§ INSTRUCTIONS TO FOLLOW:
Search the entries below for "How do I perform: Tick". Give that line and all the lines after it again, exactly, through the last, without pictures.

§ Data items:

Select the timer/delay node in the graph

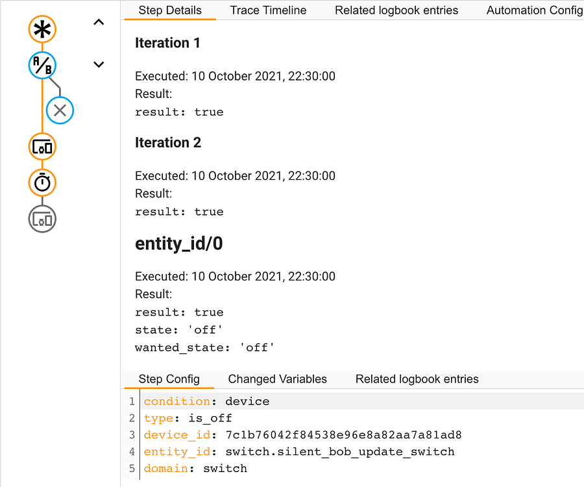(x=42, y=182)
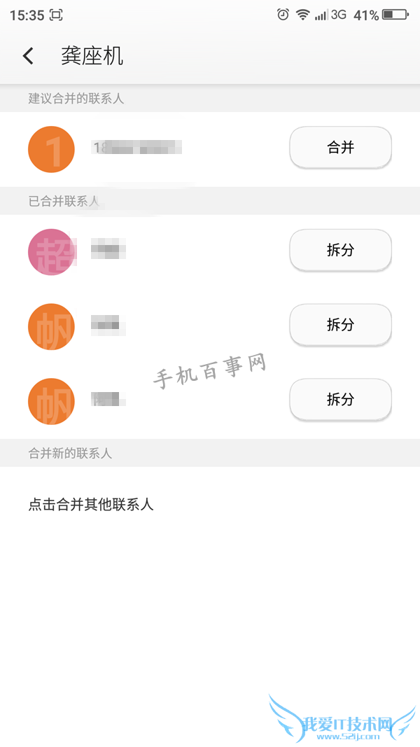Tap the middle merged contact's orange avatar
The height and width of the screenshot is (747, 420).
51,327
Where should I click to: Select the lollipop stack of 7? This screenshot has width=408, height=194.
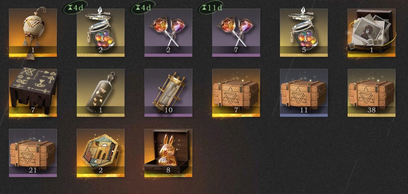pyautogui.click(x=236, y=33)
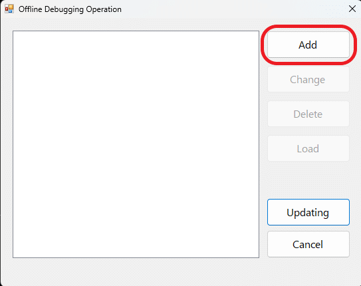Click the small app logo beside the title
The height and width of the screenshot is (286, 361).
click(x=9, y=9)
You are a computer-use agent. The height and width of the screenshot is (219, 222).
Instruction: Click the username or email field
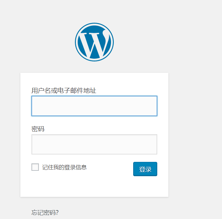pos(94,106)
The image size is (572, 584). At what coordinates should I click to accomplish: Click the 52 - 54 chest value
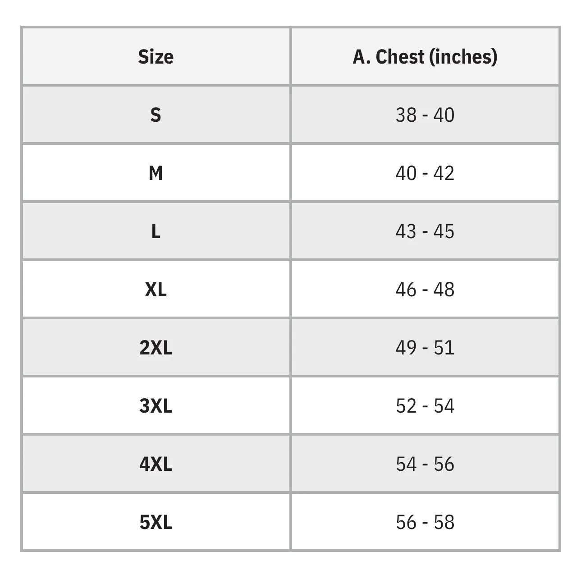(x=425, y=405)
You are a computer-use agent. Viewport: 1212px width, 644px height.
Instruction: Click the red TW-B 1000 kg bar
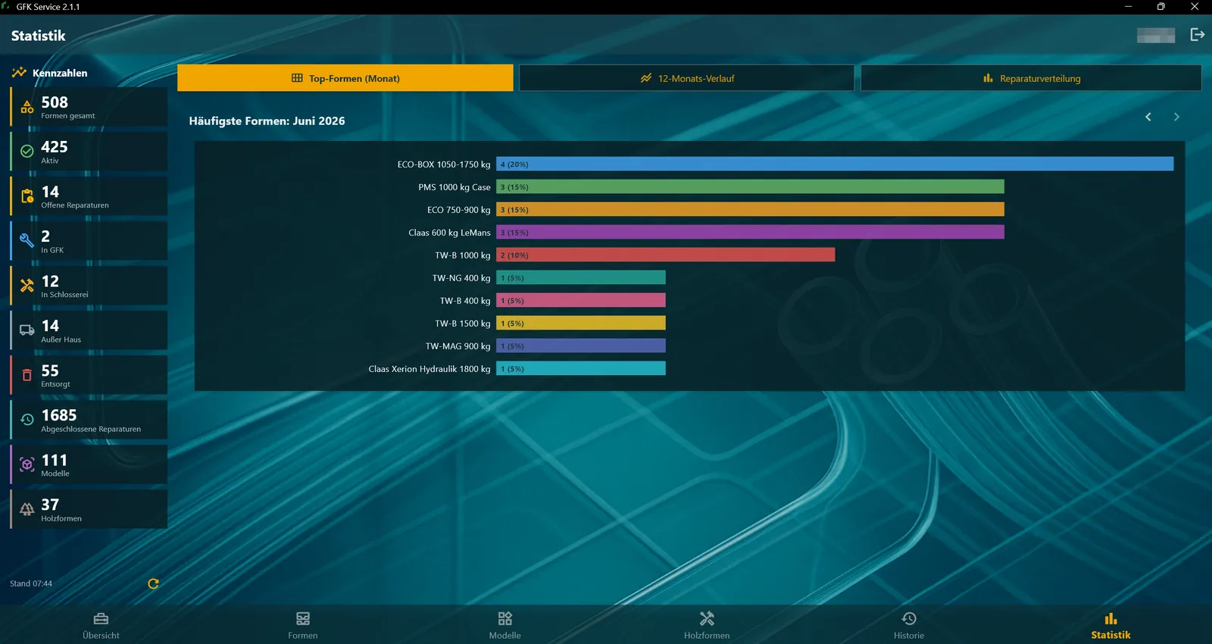666,255
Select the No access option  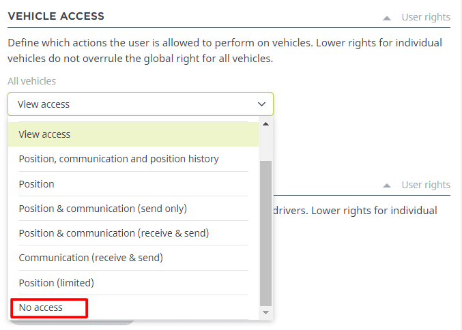(x=41, y=308)
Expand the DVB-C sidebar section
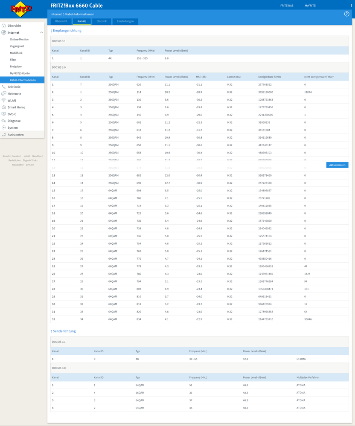 click(12, 114)
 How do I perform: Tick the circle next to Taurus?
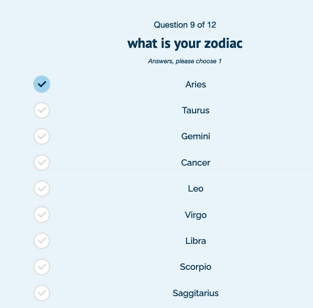point(42,110)
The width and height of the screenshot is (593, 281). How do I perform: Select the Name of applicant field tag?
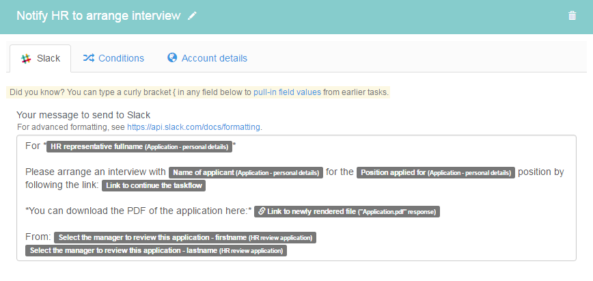click(246, 173)
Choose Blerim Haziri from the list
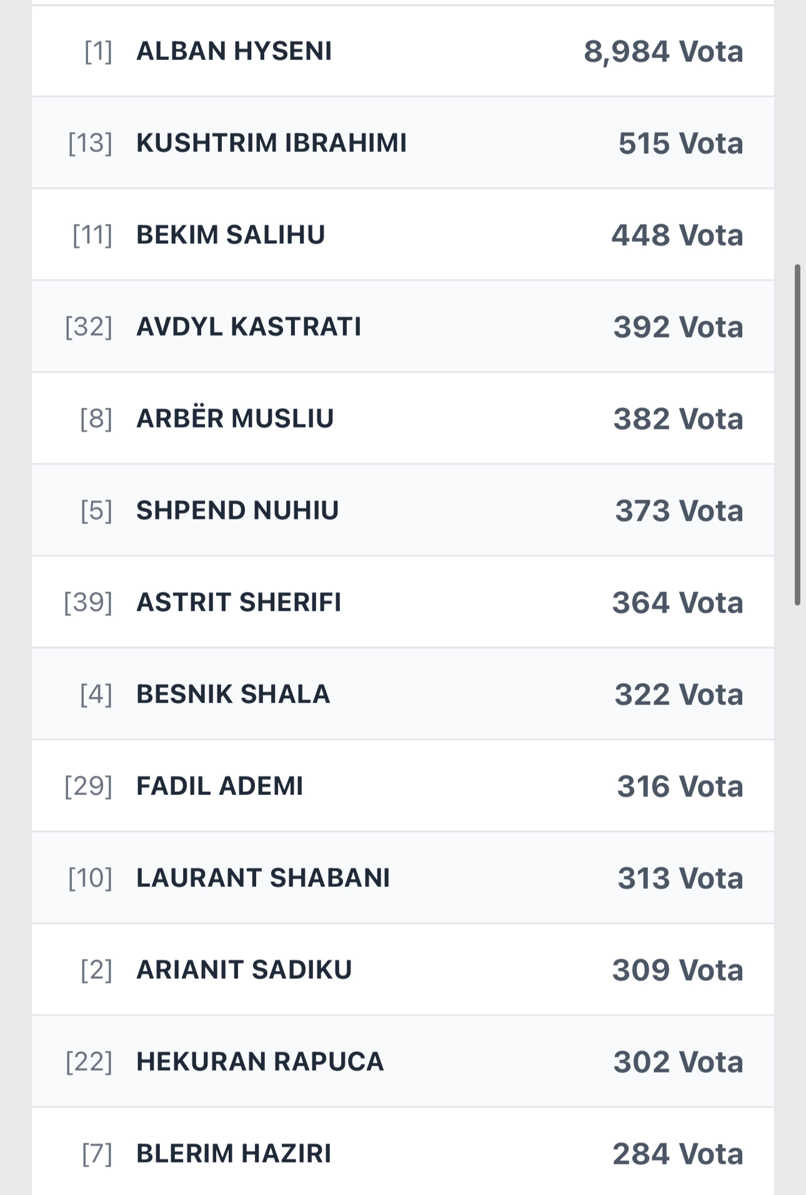The height and width of the screenshot is (1195, 806). 234,1154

§ RESPONSE TO THIS TASK:
 How do I perform: Tick the circle next to Taurus?
point(42,110)
The width and height of the screenshot is (593, 281). How do I perform: Select the Name of applicant field tag?
click(246, 173)
Choose Blerim Haziri from the list
The height and width of the screenshot is (1195, 806). 234,1154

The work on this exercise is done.